--- Things to do ---
1. What two main kinds of uncertainty does the thesis in the PhD defense abstract consider?
2. Quote the stretch of the PhD defense abstract from "by Anaïs Durand" through "must remain available.".
3. Extend the PhD defense abstract on distributed algorithms for uncertain contexts, picking up after its last sentence.

--- Text ---
Auditorium (IMAG)
1 September 2017 - 09h30
Efficient Distributed Algorithms Suited for Uncertain Context (Phd Defense)
by Anaïs Durand from Verimag
Abstract: Distributed systems become increasingly wide and complex, while their usage extends to various domains (e.g., communication, home automation, monitoring, cloud computing). Thus, distributed systems are executed in diverse contexts. In this thesis, we focus on uncertain contexts, i.e., the context is not completely known a priori or is unsettled. More precisely, we consider two main kinds of uncertainty: processes that are not completely identified and the presence of faults. The absence of identification is frequent in large networks composed of massively produced and deployed devices. In addition, anonymity is often required for security and privacy. Similarly, large networks are exposed to faults (e.g., process crashes, wireless connection drop), but the service must remain available.

--- Rows for locating described items ---

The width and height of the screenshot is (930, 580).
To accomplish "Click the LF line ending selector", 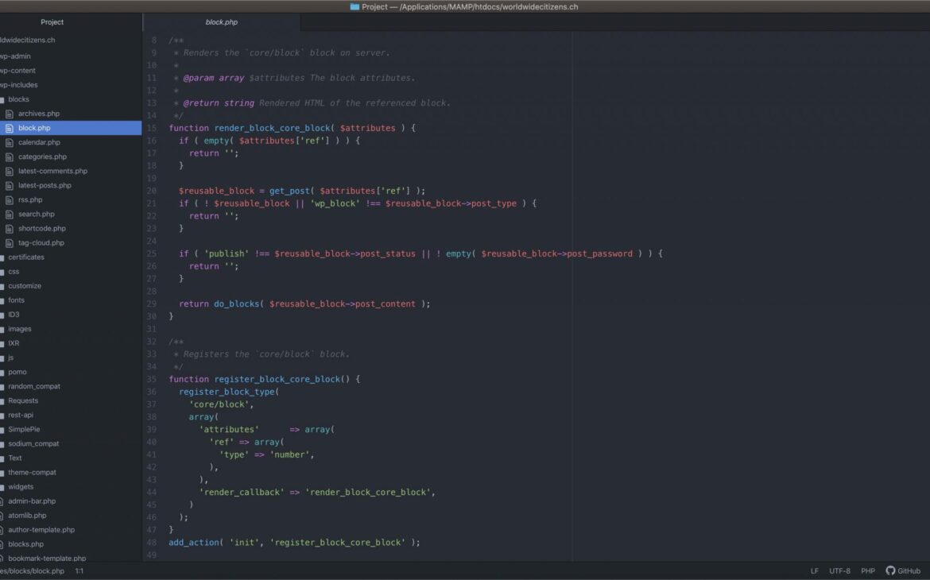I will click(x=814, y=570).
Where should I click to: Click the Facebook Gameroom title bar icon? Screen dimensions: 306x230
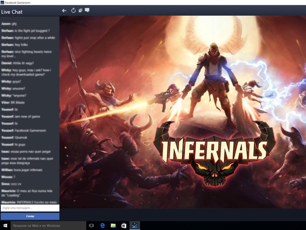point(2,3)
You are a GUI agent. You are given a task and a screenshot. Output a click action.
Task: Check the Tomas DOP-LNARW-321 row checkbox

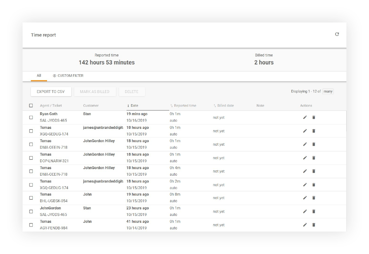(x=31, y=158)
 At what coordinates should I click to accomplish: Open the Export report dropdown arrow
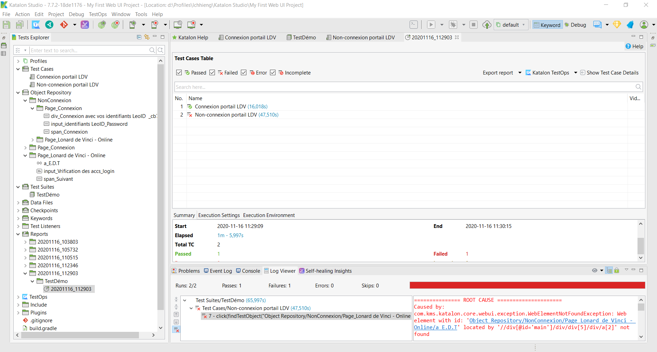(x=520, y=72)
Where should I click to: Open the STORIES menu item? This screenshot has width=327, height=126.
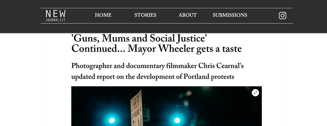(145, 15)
---
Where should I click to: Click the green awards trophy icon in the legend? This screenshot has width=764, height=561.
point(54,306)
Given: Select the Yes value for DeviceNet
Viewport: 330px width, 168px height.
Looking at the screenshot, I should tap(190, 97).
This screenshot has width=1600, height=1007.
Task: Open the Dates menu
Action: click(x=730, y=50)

--- Results for each task ---
1. Processes that are not completely identified, and the presence of faults.

2.
by Anaïs Durand from Verimag
Abstract: Distributed systems become increasingly wide and complex, while their usage extends to various domains (e.g., communication, home automation, monitoring, cloud computing). Thus, distributed systems are executed in diverse contexts. In this thesis, we focus on uncertain contexts, i.e., the context is not completely known a priori or is unsettled. More precisely, we consider two main kinds of uncertainty: processes that are not completely identified and the presence of faults. The absence of identification is frequent in large networks composed of massively produced and deployed devices. In addition, anonymity is often required for security and privacy. Similarly, large networks are exposed to faults (e.g., process crashes, wireless connection drop), but the service must remain available.

3.
This thesis is composed of four main contributions. First, we study the leader election problem in unidirectional rings of homonym processes, i.e., processes are identified but their ID is not necessarily unique. Then, we propose a silent self-stabilizing leader election algorithm for arbitrary connected network. This is the first algorithm under such conditions that stabilizes in a polynomial number of steps. The third contribution is a new stabilizing property designed for dynamic networks that ensures fast and gradual convergences after topological changes. We illustrate this property with a clock synchronizing algorithm. Finally, we consider the issue of concurrency in resource allocation problems. In particular, we study the level of concurrency that can be achieved in a wide class of resource allocation problem, i.e., the local resource allocation.
Jury:
- Karine Altisen, Mcf, Grenoble INP/VERIMAG (directrice)
- Stéphane Devismes, Mcf UGA/VERIMAG (encadrant)
- Paola Flocchini, Pr, Univ. Ottawa (examinatrice)
- Pierre Fraigniaud, DR, CNRS/IRIF (examinateur)
- Colette Johnen, Pr, Univ. Bordeaux/LabRI (examinatrice)
- Christian Scheideler, Pr, Univ Paderborn (rapporteur)
- Michel Raynal, Pr, Univ. Rennes/IRISA (examinateur)
- Sébastien Tixeuil, Pr, UPMC/LIP6 (rapporteur)